A joint task force formed by the Trump administration in 2019 captured 9 MS-13 leaders — to much fanfare — as part of cooperation between the Department of Homeland Security, several other U.S. law enforcement departments, and prosecutors from 5 countries.
The project, called Joint Task Force Vulcan, captured 27 MS-13 leaders in New York, Mexico, Guatemala, and El Salvador. Some of those captured, including nine high-profile cases, were prosecuted in U.S. courts.
Now all of those leaders are being released, and though the “national security” motives of the Trump administration have not been made public, many experts on El Salvador assert that the deals are part of a quid pro quo with Salvadoran President Nayib Bukele, to avoid forcing those leaders to testify about his power-sharing deals with organized criminal groups.
Interim U.S. Attorney for the Eastern District of New York, John J. Durham, has asked the Eastern District Court of New York to drop the charges against two of the nine MS-13 leaders: Antonio López Larios, alias “Greñas”, and Vladimir Antonio Arévalo Chávez, known as “Vampiro”.

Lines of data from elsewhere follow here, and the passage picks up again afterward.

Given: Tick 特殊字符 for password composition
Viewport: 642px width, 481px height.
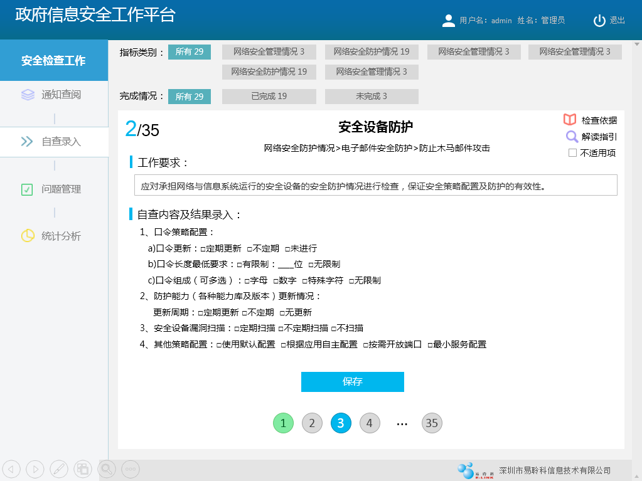Looking at the screenshot, I should click(305, 281).
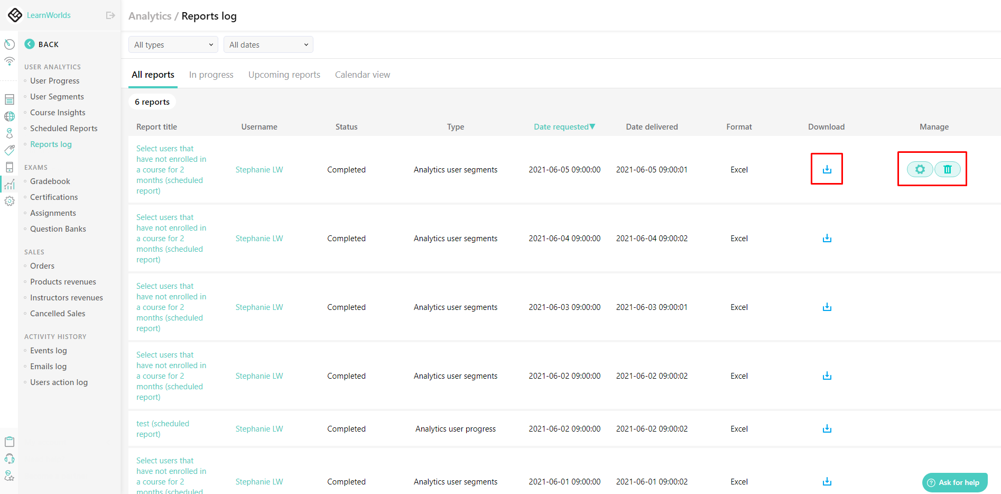Screen dimensions: 1001x494
Task: Click the circular BACK arrow button
Action: click(30, 44)
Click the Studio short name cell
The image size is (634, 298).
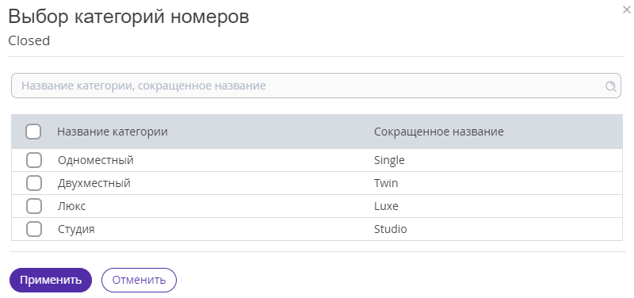(x=391, y=229)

In both cases, Durham argued before the court that there were more important “geopolitical” and “national security” considerations than holding these gang members accountable for the crimes of which they were accused.
According to Salvadoran media company El Faro, Greñas had the charges against him dropped in March 2025 and was immediately deported to El Salvador. Vampiro’s legal team have filed motions to prevent his deportation to El Salvador.
Prosecutor Durham sought to have the charges against Vampiro dropped and his deportation carried out in secret, arguing that “public disclosure of this motion before the operation is complete could cause harm to the government’s relationship with a foreign ally,” referring to the Bukele government.
Multiple media companies have reported that U.S. Secretary of State Marco Rubio, as part of negotiations with Bukele to accept Venezuelan deportees at the infamous CECOT prison in return for the release of MS-13 members held in the U.S.
From the beginning of his term in 2019 until March 2022, the Bukele administration maintained a secret pact with the three main gangs operating in El Salvador, including MS-13.

Since the highly publicized operation, the Vulcan Task Force has been largely reassigned from MS-13 investigations. It is now responsible for multi-agency coordination against the “Tren de Aragua”, according to public statements from the Department of Homeland Security.
The Bukele government has been accused of grave human rights violations as part of its “temporary” state of emergency, now entering its third year, which grants broad powers to security forces to conduct warrantless arrests, surveillance, and searches of civil society.
A recent public poll in El Salvador found that six out of ten people in the country believe that criticism of the government of Nayib Bukele is likely to land them in jail.